Black_Bear_Diner Franchise · 2025 FDDAnswer from 2025 FDD Document
Developer covenants that, except as otherwise approved in writing by Franchisor, Developer shall not, for a period of two (2) years after the expiration or termination of this Agreement, regardless of the cause of termination, either directly or indirectly, for itself, or through, on behalf of or in conjunction with any person, persons, partnership, corporation or limited liability company or other entity: own an interest in, manage, operate, act as a consultant with respect to the management or operation of, or (in the same or a similar capacity as the capacity in which Developer has been engaged in such a business pursuant to this Agreement) engage in any restaurant providing products and services similar to those provided by a Black Bear Diner restaurant within the Development Area or within twenty-five (25) miles from the location of any Black Bear Diner restaurant as of the date of expiration or termination of this Agreement, without Franchisor's written consent. This Section 10.2 shall not apply to ownership by Developer of less than five percent (5%) beneficial interest in the outstanding equity securities of any publicly-held corporation. As used in this Agreement, the term "publicly-held corporation" shall be deemed to refer to a corporation which has securities that have been registered under the federal Securities Exchange Act of 1934.

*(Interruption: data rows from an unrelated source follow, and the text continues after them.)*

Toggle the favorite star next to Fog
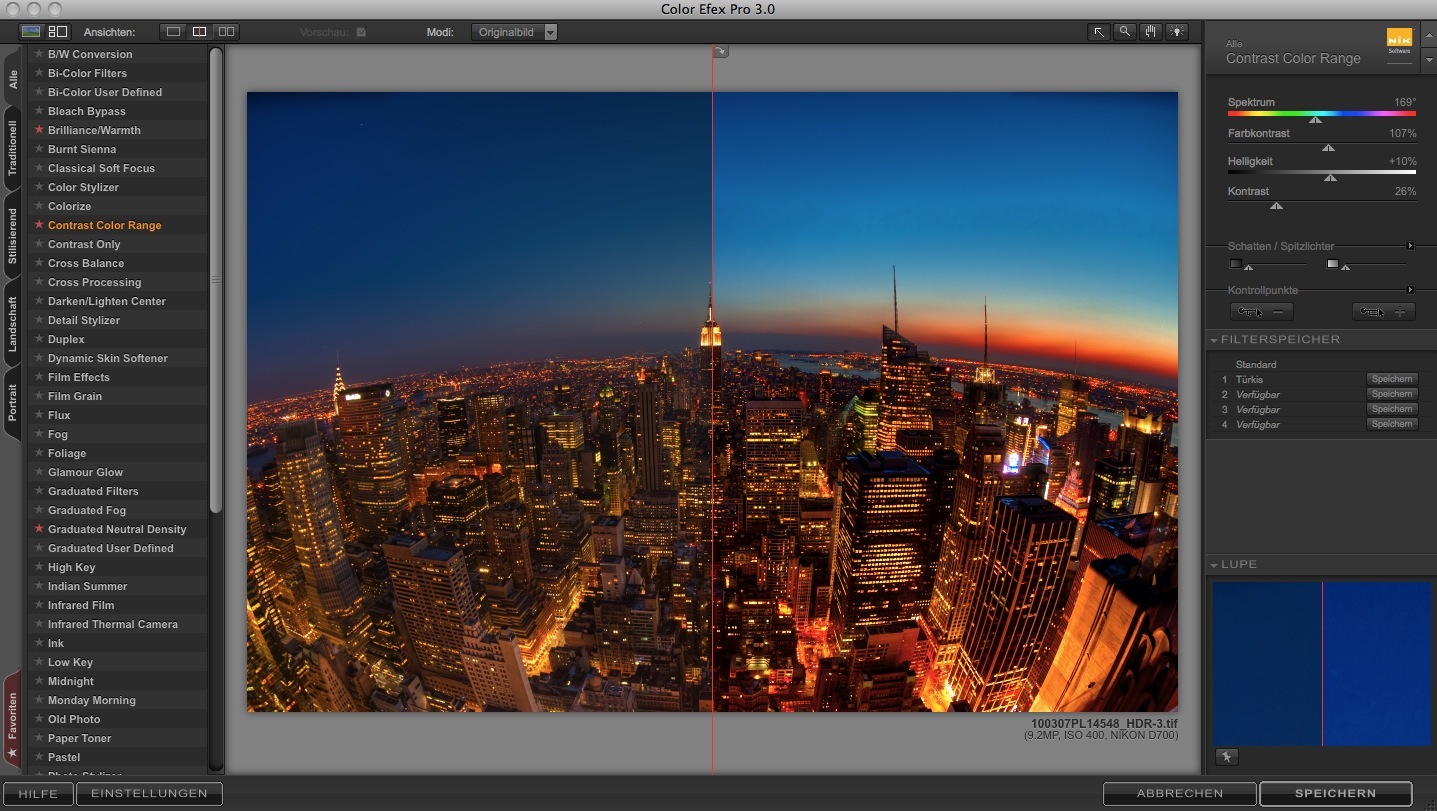Image resolution: width=1437 pixels, height=811 pixels. coord(37,434)
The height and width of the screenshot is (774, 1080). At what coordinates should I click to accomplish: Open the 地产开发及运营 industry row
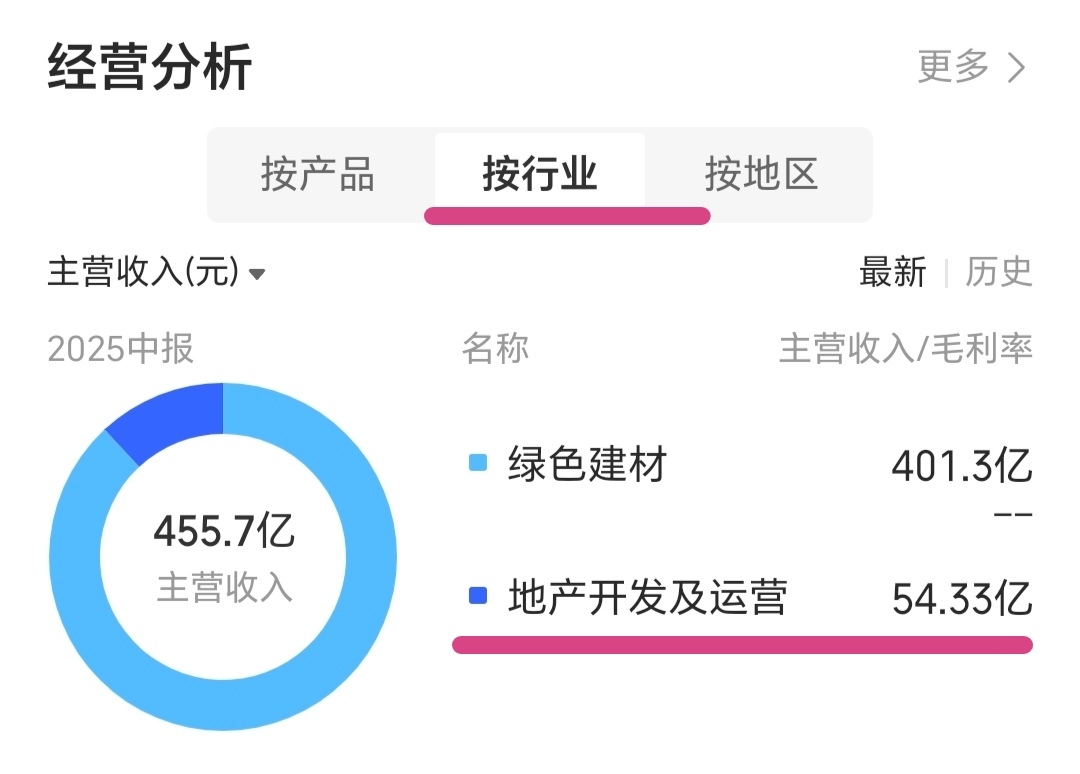[648, 598]
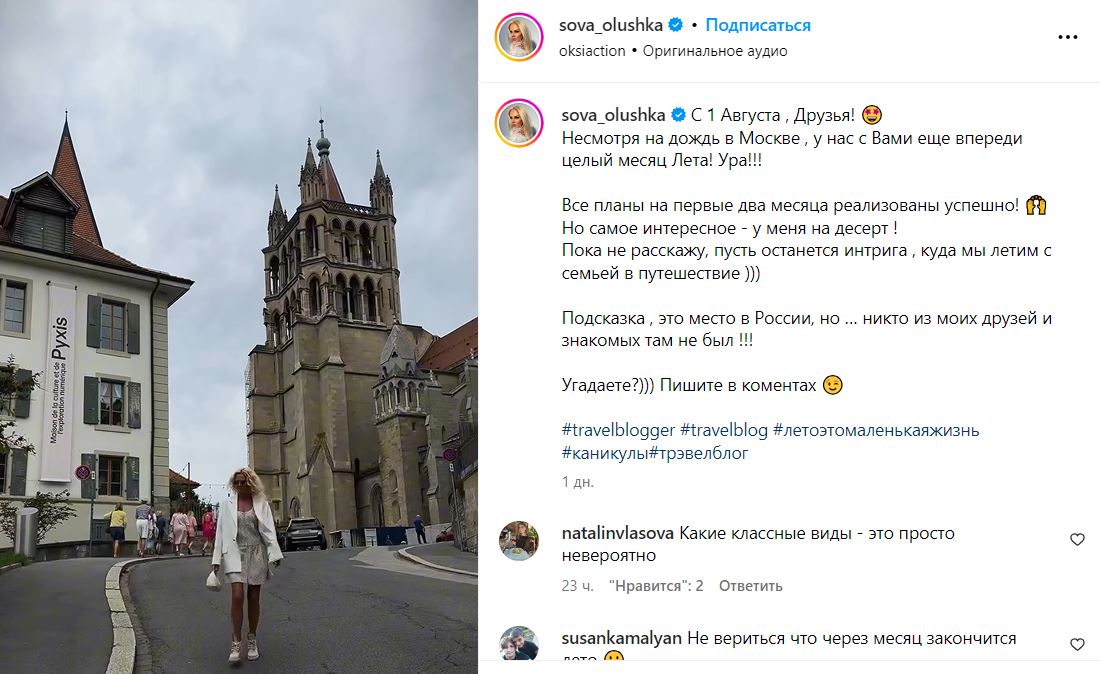Open sova_olushka's header profile avatar
This screenshot has width=1100, height=674.
519,37
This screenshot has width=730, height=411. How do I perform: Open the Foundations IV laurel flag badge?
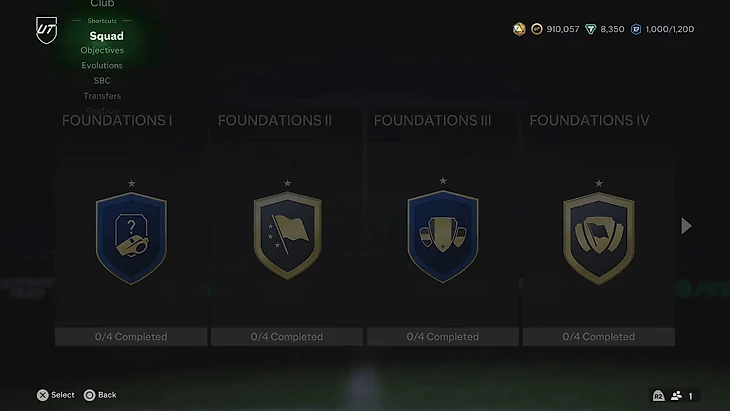pos(599,238)
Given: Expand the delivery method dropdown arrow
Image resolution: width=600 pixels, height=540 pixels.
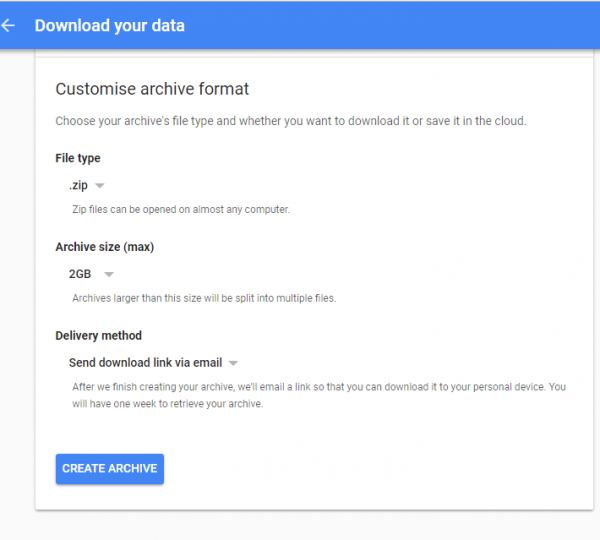Looking at the screenshot, I should (x=233, y=362).
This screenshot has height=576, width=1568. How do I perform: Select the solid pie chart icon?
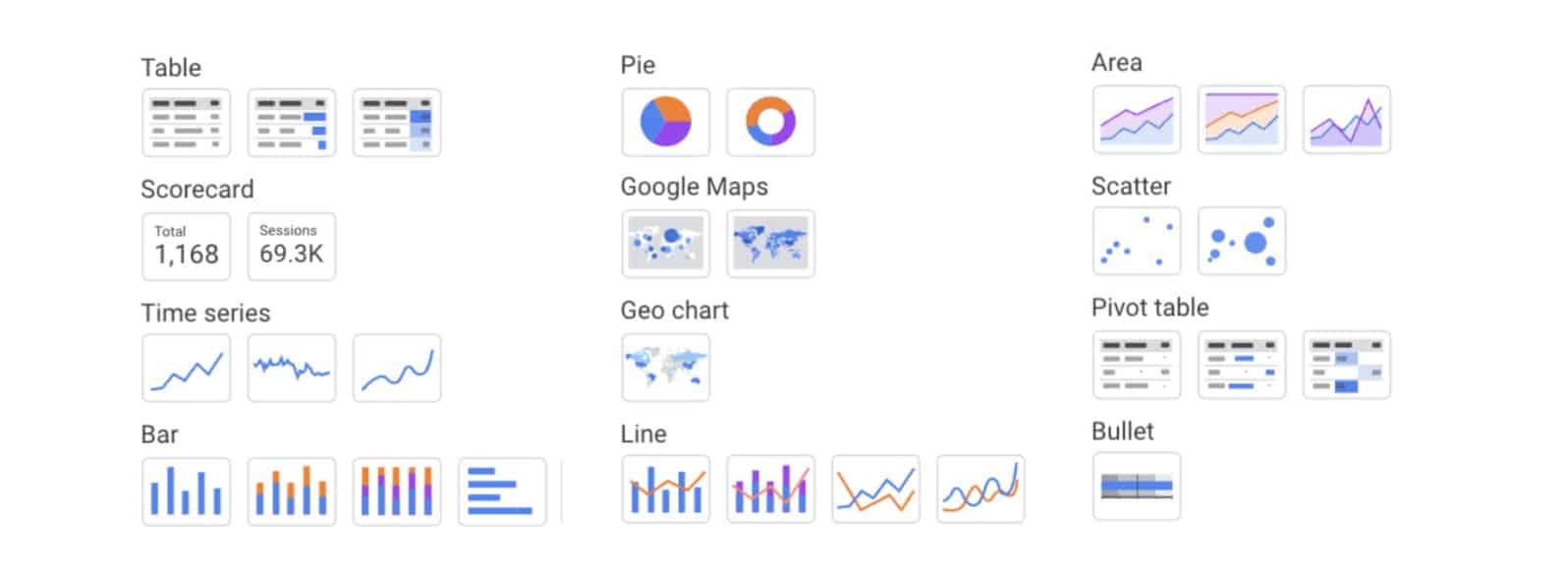tap(665, 122)
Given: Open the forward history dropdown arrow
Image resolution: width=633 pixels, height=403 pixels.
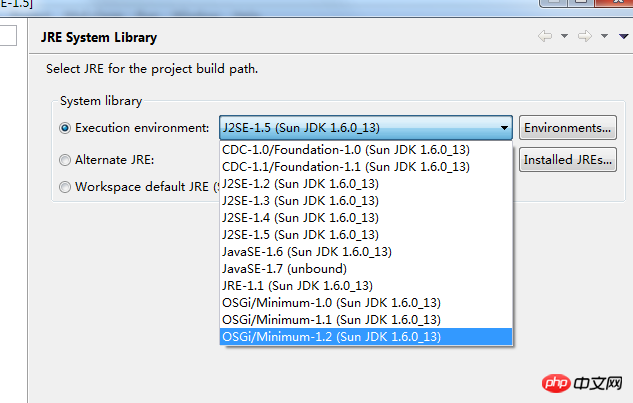Looking at the screenshot, I should [604, 36].
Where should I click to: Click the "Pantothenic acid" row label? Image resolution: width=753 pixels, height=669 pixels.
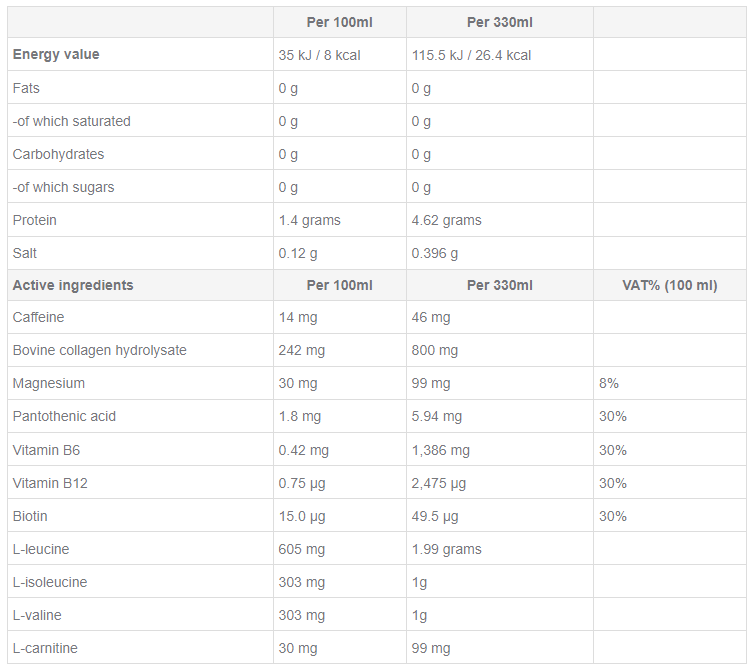(63, 416)
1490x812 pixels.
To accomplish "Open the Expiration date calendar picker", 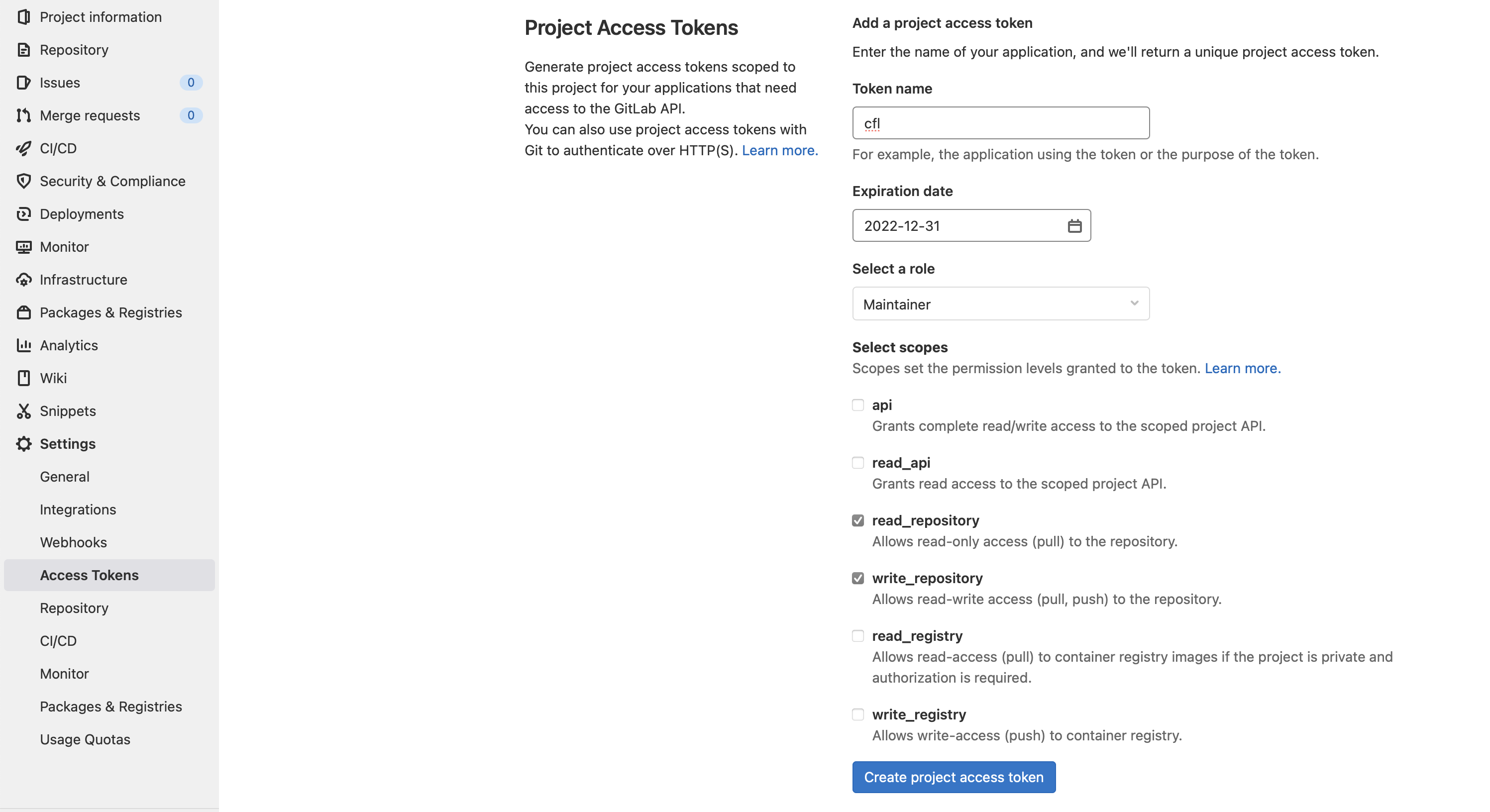I will click(x=1075, y=225).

Source: Item 23 — RECEIPT (FDD pages 56–243)
What This Means (2025 FDD)
According to the 2025 Black Bear Diner Franchise Disclosure Document, a developer is restricted from engaging in a similar restaurant business for a period of two years after the expiration or termination of the Development Agreement. This restriction applies regardless of the reason for termination.
Specifically, the developer cannot own an interest in, manage, operate, or act as a consultant for a restaurant that offers products and services similar to those of Black Bear Diner. This restriction applies within the Development Area or within 25 miles of any Black Bear Diner restaurant as of the termination date. However, this restriction does not apply if the developer owns less than 5% of the equity securities in a publicly-held corporation.
This non-compete clause is a standard practice in franchising to protect the brand and confidential information of Black Bear Diner. It prevents developers from using the knowledge and experience gained during their time with Black Bear Diner to directly compete with the franchise. The clause is designed to protect Black Bear Diner's market share and goodwill.
Black Bear Diner may provide written approval to waive this covenant, but without such approval, the developer must adhere to the restrictions. The FDD also states that the non-compete covenants are independent of other provisions and should be modified to the maximum extent permitted by law if deemed unreasonable. Black Bear Diner is entitled to seek an injunction to prevent any conduct violating this section, as any breach would result in irreparable injury to the company.